Provided passage =>
######
The Supreme Court has upheld the administration’s power to terminate Temporary Protected Status and turn back asylum seekers, significantly broadening executive control over federal border and residency mandates.
The Supreme Court of the United States issued landmark rulings this week that fundamentally shift the balance of power regarding federal immigration enforcement. In a 6-3 decision on June 25, 2026, the Court greenlit the ‘metering’ policy, asserting the executive branch may turn back asylum seekers before they reach U.S. soil. This ruling in Mullin v. Al Otro Lado rejected statutory challenges to non-inspection at ports of entry, narrowing the path for those fleeing persecution. The dissent warned the decision effectively slams the door shut on individuals seeking legal protection.
Simultaneously, the Court’s ruling in Mullin v. Doe insulated the Department of Homeland Security from most judicial reviews concerning the termination of Temporary Protected Status (TPS). By lifting prior injunctions that paused the removal of protections for nationals from Haiti and Syria, the Court cleared the way for enforcement. While a one-month transition window remains, approximately 350,000 Haitians and 6,000 Syrians face the loss of work authorization. Advocates warn this precedent could expose up to 1 million TPS holders across 17 countries to deportation, despite a quiet extension for Lebanon through November 2026.
######
Job 1 => Please tally the lines of the records that contain the word "height", and give only the number.

(Stored data)
######
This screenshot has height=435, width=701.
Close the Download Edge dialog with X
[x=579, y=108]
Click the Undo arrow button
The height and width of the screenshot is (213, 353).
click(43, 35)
######
Job 2 => Restate the text on the immigration rulings, beginning at the words "The Supreme Court has" and stopping after "seeking legal protection.". Rename "asylum seekers" as "asylum applicants" wherever it occurs.

Exercise answer 1 => 2

Exercise answer 2 =>
The Supreme Court has upheld the administration’s power to terminate Temporary Protected Status and turn back asylum applicants, significantly broadening executive control over federal border and residency mandates.
The Supreme Court of the United States issued landmark rulings this week that fundamentally shift the balance of power regarding federal immigration enforcement. In a 6-3 decision on June 25, 2026, the Court greenlit the ‘metering’ policy, asserting the executive branch may turn back asylum applicants before they reach U.S. soil. This ruling in Mullin v. Al Otro Lado rejected statutory challenges to non-inspection at ports of entry, narrowing the path for those fleeing persecution. The dissent warned the decision effectively slams the door shut on individuals seeking legal protection.